_Available records_:
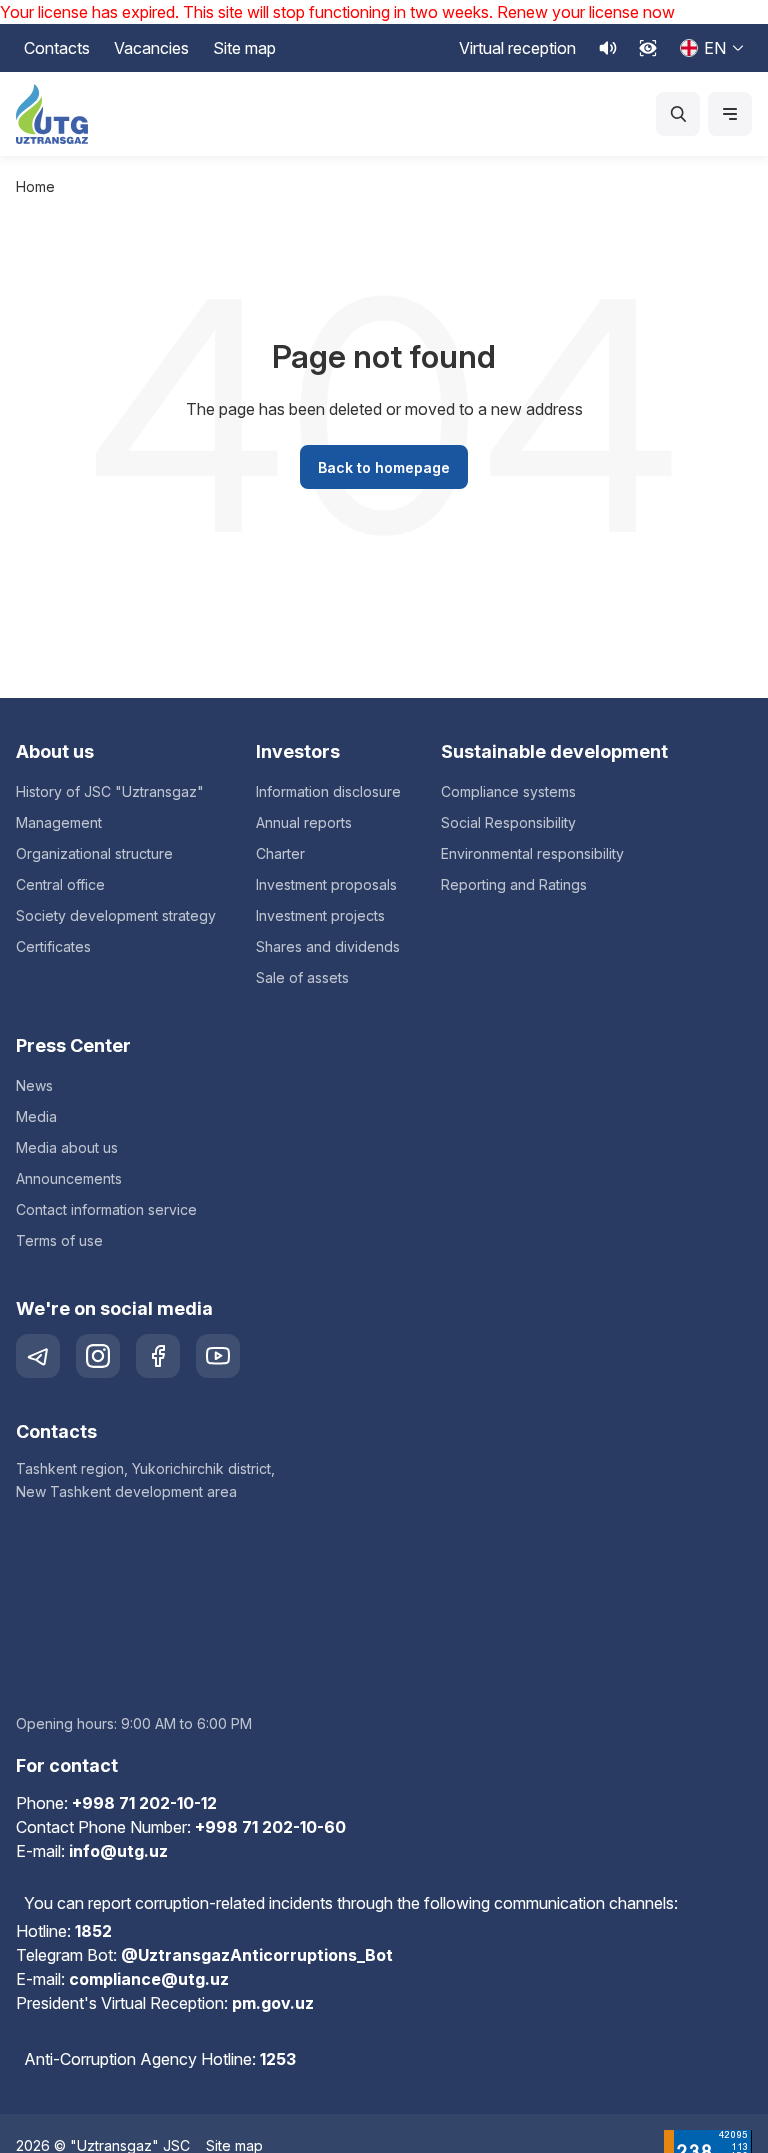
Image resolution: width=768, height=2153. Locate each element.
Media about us (67, 1147)
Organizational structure (94, 853)
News (34, 1085)
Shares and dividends (328, 946)
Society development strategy (116, 915)
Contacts (57, 48)
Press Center (73, 1045)
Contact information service (106, 1209)
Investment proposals (326, 884)
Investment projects (320, 915)
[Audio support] (608, 48)
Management (59, 822)
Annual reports (304, 822)
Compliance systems (508, 791)
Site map (244, 48)
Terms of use (59, 1240)
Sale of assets (302, 977)
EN (715, 48)
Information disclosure (328, 791)
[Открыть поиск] (678, 114)
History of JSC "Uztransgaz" (110, 791)
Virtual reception (517, 48)
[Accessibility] (648, 48)
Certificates (53, 946)
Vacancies (151, 48)
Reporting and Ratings (514, 884)
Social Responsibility (508, 822)
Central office (60, 884)
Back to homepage (384, 467)
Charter (280, 853)
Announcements (69, 1178)
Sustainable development (554, 751)
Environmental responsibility (532, 853)
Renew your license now (586, 12)
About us (55, 751)
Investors (298, 751)
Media (36, 1116)
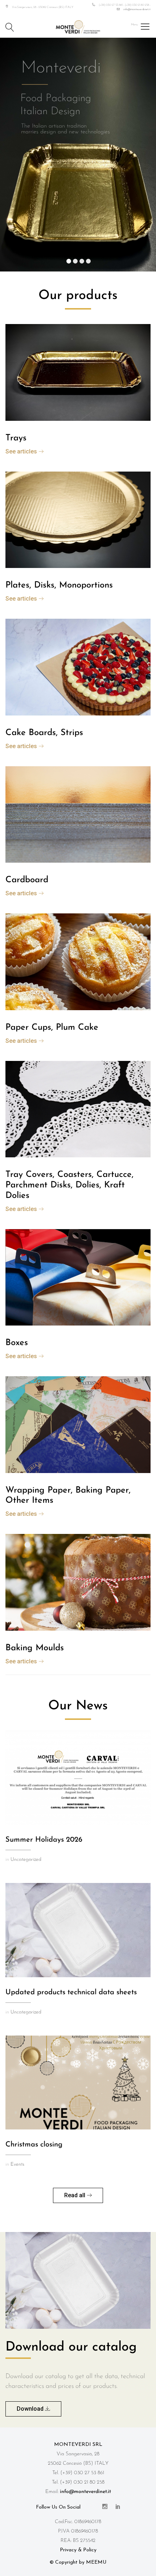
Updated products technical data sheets (71, 1992)
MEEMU (96, 2562)
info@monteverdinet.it (137, 9)
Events (17, 2164)
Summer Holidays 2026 (43, 1839)
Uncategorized (26, 1859)
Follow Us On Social (58, 2507)
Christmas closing (33, 2144)
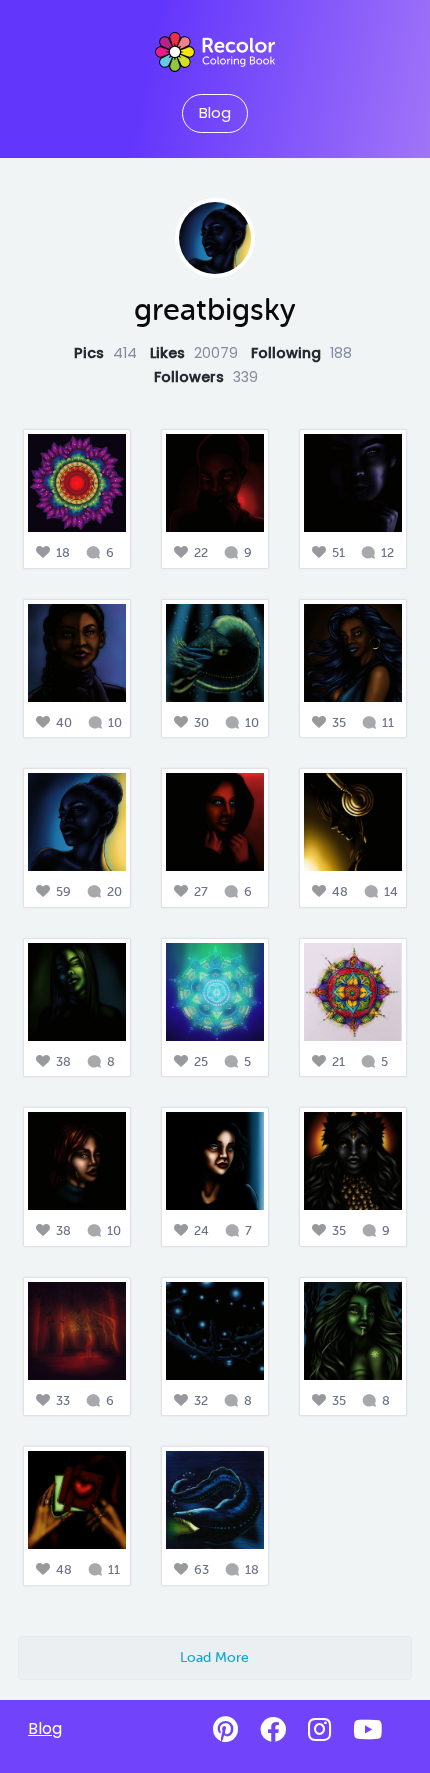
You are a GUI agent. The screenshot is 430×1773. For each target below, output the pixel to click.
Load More (214, 1657)
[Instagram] (319, 1730)
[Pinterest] (225, 1730)
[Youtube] (367, 1730)
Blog (215, 113)
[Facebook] (273, 1730)
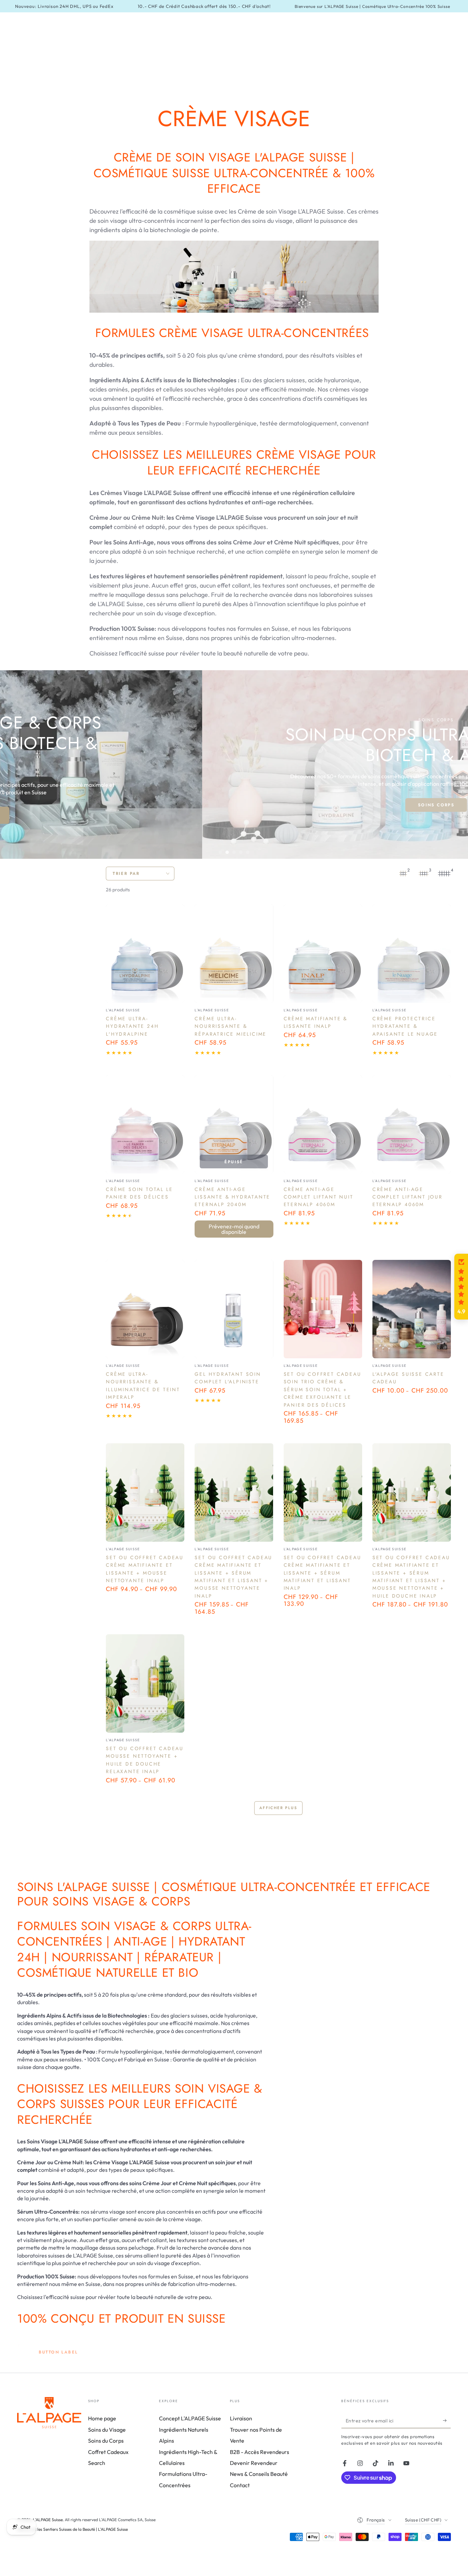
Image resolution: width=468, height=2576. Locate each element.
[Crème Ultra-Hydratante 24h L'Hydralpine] (145, 953)
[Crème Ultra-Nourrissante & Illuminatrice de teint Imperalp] (145, 1309)
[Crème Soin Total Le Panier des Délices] (145, 1124)
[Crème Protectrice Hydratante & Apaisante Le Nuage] (411, 953)
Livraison (241, 2418)
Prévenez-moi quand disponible (234, 1229)
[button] (461, 1287)
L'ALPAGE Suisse (48, 2519)
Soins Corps (234, 805)
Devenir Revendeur (254, 2462)
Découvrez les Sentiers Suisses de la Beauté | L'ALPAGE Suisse (72, 2529)
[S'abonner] (447, 2420)
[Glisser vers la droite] (448, 764)
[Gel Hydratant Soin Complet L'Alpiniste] (234, 1309)
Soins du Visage (107, 2429)
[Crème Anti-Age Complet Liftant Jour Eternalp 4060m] (411, 1124)
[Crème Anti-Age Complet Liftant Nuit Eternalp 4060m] (323, 1124)
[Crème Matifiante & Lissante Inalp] (323, 953)
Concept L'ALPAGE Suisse (190, 2418)
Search (96, 2462)
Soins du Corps (106, 2440)
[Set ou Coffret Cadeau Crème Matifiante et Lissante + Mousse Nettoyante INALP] (145, 1492)
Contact (240, 2485)
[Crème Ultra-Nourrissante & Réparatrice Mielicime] (234, 953)
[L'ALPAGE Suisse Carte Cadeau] (411, 1309)
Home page (102, 2418)
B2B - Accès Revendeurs (259, 2451)
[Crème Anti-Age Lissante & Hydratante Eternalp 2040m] (234, 1124)
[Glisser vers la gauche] (19, 764)
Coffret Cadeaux (108, 2451)
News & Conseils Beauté (259, 2473)
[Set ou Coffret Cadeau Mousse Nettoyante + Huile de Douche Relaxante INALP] (145, 1683)
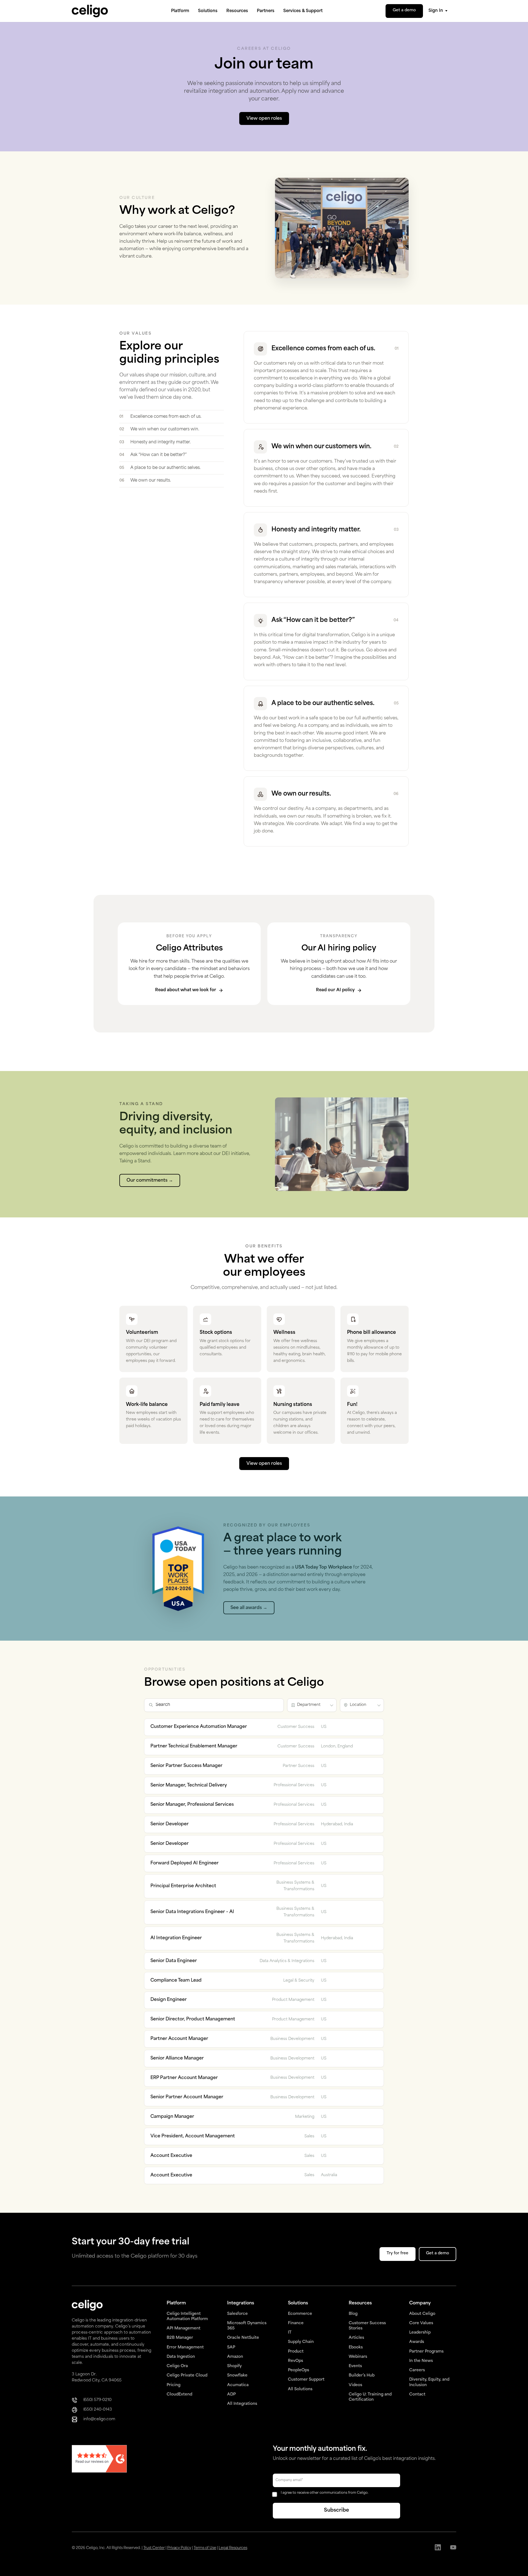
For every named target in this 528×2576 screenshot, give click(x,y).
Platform (180, 11)
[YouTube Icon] (453, 2548)
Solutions (208, 11)
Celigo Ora (177, 2366)
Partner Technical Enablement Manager (193, 1746)
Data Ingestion (181, 2357)
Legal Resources (233, 2548)
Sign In (435, 11)
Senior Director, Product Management (192, 2019)
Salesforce (237, 2314)
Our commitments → (150, 1180)
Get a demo (404, 10)
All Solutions (300, 2389)
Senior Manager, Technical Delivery (188, 1785)
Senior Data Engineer (173, 1961)
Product (296, 2352)
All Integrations (242, 2404)
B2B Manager (180, 2338)
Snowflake (237, 2375)
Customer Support (306, 2380)
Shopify (234, 2366)
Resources (237, 11)
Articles (356, 2338)
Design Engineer (168, 2000)
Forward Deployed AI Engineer (184, 1863)
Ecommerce (300, 2314)
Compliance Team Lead (176, 1980)
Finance (296, 2323)
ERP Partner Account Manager (184, 2078)
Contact (417, 2394)
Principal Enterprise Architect (183, 1886)
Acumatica (238, 2385)
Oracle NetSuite (243, 2338)
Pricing (173, 2385)
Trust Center (154, 2548)
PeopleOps (298, 2370)
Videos (355, 2385)
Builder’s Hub (362, 2375)
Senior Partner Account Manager (186, 2097)
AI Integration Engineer (176, 1938)
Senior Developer (169, 1824)
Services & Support (303, 11)
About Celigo (422, 2314)
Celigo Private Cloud (187, 2375)
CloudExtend (179, 2394)
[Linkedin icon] (438, 2548)
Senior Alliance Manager (177, 2058)
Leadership (420, 2333)
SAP (231, 2347)
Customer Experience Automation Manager (198, 1727)
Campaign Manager (172, 2117)
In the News (421, 2361)
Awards (416, 2342)
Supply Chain (301, 2342)
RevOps (295, 2361)
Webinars (358, 2357)
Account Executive (171, 2156)
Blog (353, 2314)
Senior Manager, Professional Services (192, 1804)
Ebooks (356, 2347)
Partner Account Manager (179, 2039)
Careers (417, 2370)
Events (355, 2366)
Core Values (421, 2323)
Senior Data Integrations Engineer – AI (192, 1912)
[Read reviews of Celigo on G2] (99, 2459)
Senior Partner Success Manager (186, 1766)
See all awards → (248, 1608)
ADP (231, 2394)
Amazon (235, 2357)
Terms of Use (205, 2548)
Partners (265, 11)
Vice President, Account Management (192, 2136)
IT (290, 2333)
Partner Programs (426, 2352)
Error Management (185, 2347)
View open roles (264, 1464)
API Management (183, 2328)
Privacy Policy (179, 2548)
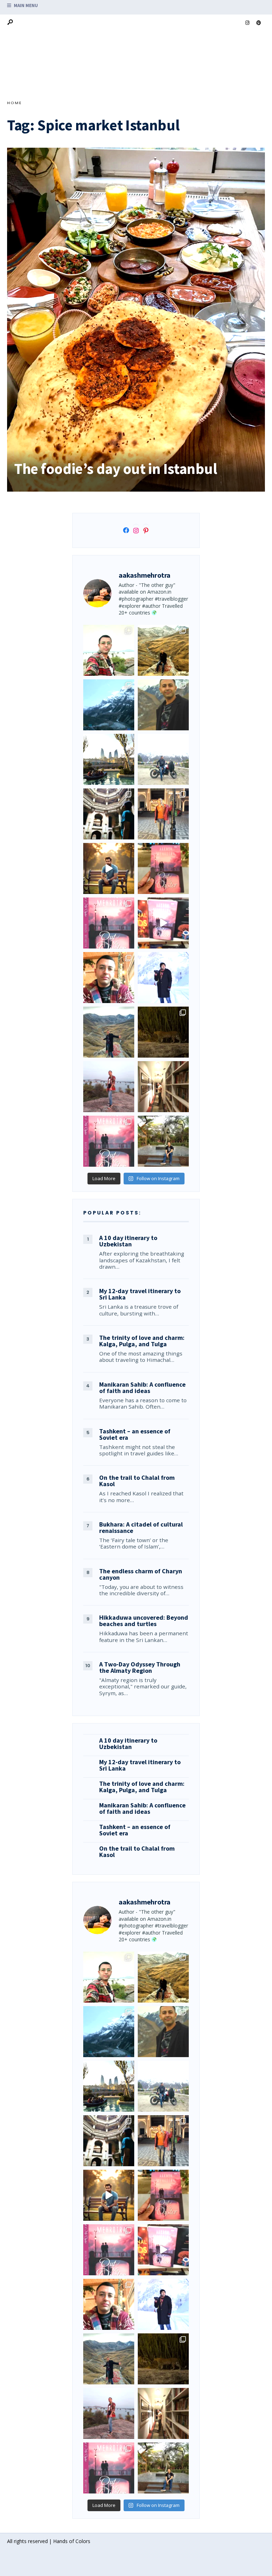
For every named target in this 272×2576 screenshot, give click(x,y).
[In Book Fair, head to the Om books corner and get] (163, 923)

_Task details_: Write the records above out again exactly, but not the pictures.

_Expected answer_:
Image resolution: width=768, height=2153. Locate each element.
Media about us (67, 1147)
Organizational structure (94, 853)
News (34, 1085)
Shares and dividends (328, 946)
Society development strategy (116, 915)
Contacts (57, 48)
Press Center (73, 1045)
Contact information service (106, 1209)
Investment proposals (326, 884)
Investment projects (320, 915)
[Audio support] (608, 48)
Management (59, 822)
Annual reports (304, 822)
Compliance systems (508, 791)
Site map (244, 48)
Terms of use (59, 1240)
Sale of assets (302, 977)
EN (715, 48)
Information disclosure (328, 791)
[Открыть поиск] (678, 114)
History of JSC "Uztransgaz" (110, 791)
Virtual reception (517, 48)
[Accessibility] (648, 48)
Certificates (53, 946)
Vacancies (151, 48)
Reporting and Ratings (514, 884)
Social Responsibility (508, 822)
Central office (60, 884)
Back to homepage (384, 467)
Charter (280, 853)
Announcements (69, 1178)
Sustainable development (554, 751)
Environmental responsibility (532, 853)
Renew your license now (586, 12)
About us (55, 751)
Investors (298, 751)
Media (36, 1116)
Updated products technical data sheets (71, 1992)
MEEMU (96, 2562)
info@monteverdinet.it (137, 9)
Events (17, 2164)
Summer Holidays 2026 (43, 1839)
Uncategorized (26, 1859)
Follow Us On Social (58, 2507)
Christmas closing (33, 2144)
You are a GUI agent. The screenshot is 430×1773. For each target below, output the pixel to click.
Load More (214, 1657)
[Instagram] (319, 1730)
[Pinterest] (225, 1730)
[Youtube] (367, 1730)
Blog (215, 113)
[Facebook] (273, 1730)
Image resolution: width=468, height=2576. Locate each element.
[Crème Ultra-Hydratante 24h L'Hydralpine] (145, 953)
[Crème Ultra-Nourrissante & Illuminatrice de teint Imperalp] (145, 1309)
[Crème Soin Total Le Panier des Délices] (145, 1124)
[Crème Protectrice Hydratante & Apaisante Le Nuage] (411, 953)
Livraison (241, 2418)
Prévenez-moi quand disponible (234, 1229)
[button] (461, 1287)
L'ALPAGE Suisse (48, 2519)
Soins Corps (234, 805)
Devenir Revendeur (254, 2462)
Découvrez les Sentiers Suisses de la Beauté | L'ALPAGE Suisse (72, 2529)
[S'abonner] (447, 2420)
[Glisser vers la droite] (448, 764)
[Gel Hydratant Soin Complet L'Alpiniste] (234, 1309)
Soins du Visage (107, 2429)
[Crème Anti-Age Complet Liftant Jour Eternalp 4060m] (411, 1124)
[Crème Anti-Age Complet Liftant Nuit Eternalp 4060m] (323, 1124)
[Crème Matifiante & Lissante Inalp] (323, 953)
Concept L'ALPAGE Suisse (190, 2418)
Search (96, 2462)
Soins du Corps (106, 2440)
[Set ou Coffret Cadeau Crème Matifiante et Lissante + Mousse Nettoyante INALP] (145, 1492)
Contact (240, 2485)
[Crème Ultra-Nourrissante & Réparatrice Mielicime] (234, 953)
[L'ALPAGE Suisse Carte Cadeau] (411, 1309)
Home page (102, 2418)
B2B - Accès Revendeurs (259, 2451)
[Crème Anti-Age Lissante & Hydratante Eternalp 2040m] (234, 1124)
[Glisser vers la gauche] (19, 764)
Coffret Cadeaux (108, 2451)
News & Conseils Beauté (259, 2473)
[Set ou Coffret Cadeau Mousse Nettoyante + Huile de Douche Relaxante INALP] (145, 1683)
For every named target in this 528×2576 screenshot, give click(x,y).
Platform (180, 11)
[YouTube Icon] (453, 2548)
Solutions (208, 11)
Celigo Ora (177, 2366)
Partner Technical Enablement Manager (193, 1746)
Data Ingestion (181, 2357)
Legal Resources (233, 2548)
Sign In (435, 11)
Senior Director, Product Management (192, 2019)
Salesforce (237, 2314)
Our commitments → (150, 1180)
Get a demo (404, 10)
All Solutions (300, 2389)
Senior Manager, Technical Delivery (188, 1785)
Senior Data Engineer (173, 1961)
Product (296, 2352)
All Integrations (242, 2404)
B2B Manager (180, 2338)
Snowflake (237, 2375)
Customer Support (306, 2380)
Shopify (234, 2366)
Resources (237, 11)
Articles (356, 2338)
Design Engineer (168, 2000)
Forward Deployed AI Engineer (184, 1863)
Ecommerce (300, 2314)
Compliance Team Lead (176, 1980)
Finance (296, 2323)
ERP Partner Account Manager (184, 2078)
Contact (417, 2394)
Principal Enterprise Architect (183, 1886)
Acumatica (238, 2385)
Oracle NetSuite (243, 2338)
Pricing (173, 2385)
Trust Center (154, 2548)
PeopleOps (298, 2370)
Videos (355, 2385)
Builder’s Hub (362, 2375)
Senior Partner Account Manager (186, 2097)
AI Integration Engineer (176, 1938)
Senior Developer (169, 1824)
Services & Support (303, 11)
About Celigo (422, 2314)
Celigo Private Cloud (187, 2375)
CloudExtend (179, 2394)
[Linkedin icon] (438, 2548)
Senior Alliance Manager (177, 2058)
Leadership (420, 2333)
SAP (231, 2347)
Customer Experience Automation Manager (198, 1727)
Campaign Manager (172, 2117)
In the News (421, 2361)
Awards (416, 2342)
Supply Chain (301, 2342)
RevOps (295, 2361)
Webinars (358, 2357)
Account Executive (171, 2156)
Blog (353, 2314)
Senior Manager, Professional Services (192, 1804)
Ebooks (356, 2347)
Partner Account Manager (179, 2039)
Careers (417, 2370)
Events (355, 2366)
Core Values (421, 2323)
Senior Data Integrations Engineer – AI (192, 1912)
[Read reviews of Celigo on G2] (99, 2459)
Senior Partner Success Manager (186, 1766)
See all awards → (248, 1608)
ADP (231, 2394)
Amazon (235, 2357)
Terms of Use (205, 2548)
Partners (265, 11)
Vice President, Account Management (192, 2136)
IT (290, 2333)
Partner Programs (426, 2352)
Error Management (185, 2347)
View open roles (264, 1464)
API Management (183, 2328)
Privacy Policy (179, 2548)
For every named target in this 272×2576 screenshot, give click(x,y).
[In Book Fair, head to the Om books corner and get] (163, 923)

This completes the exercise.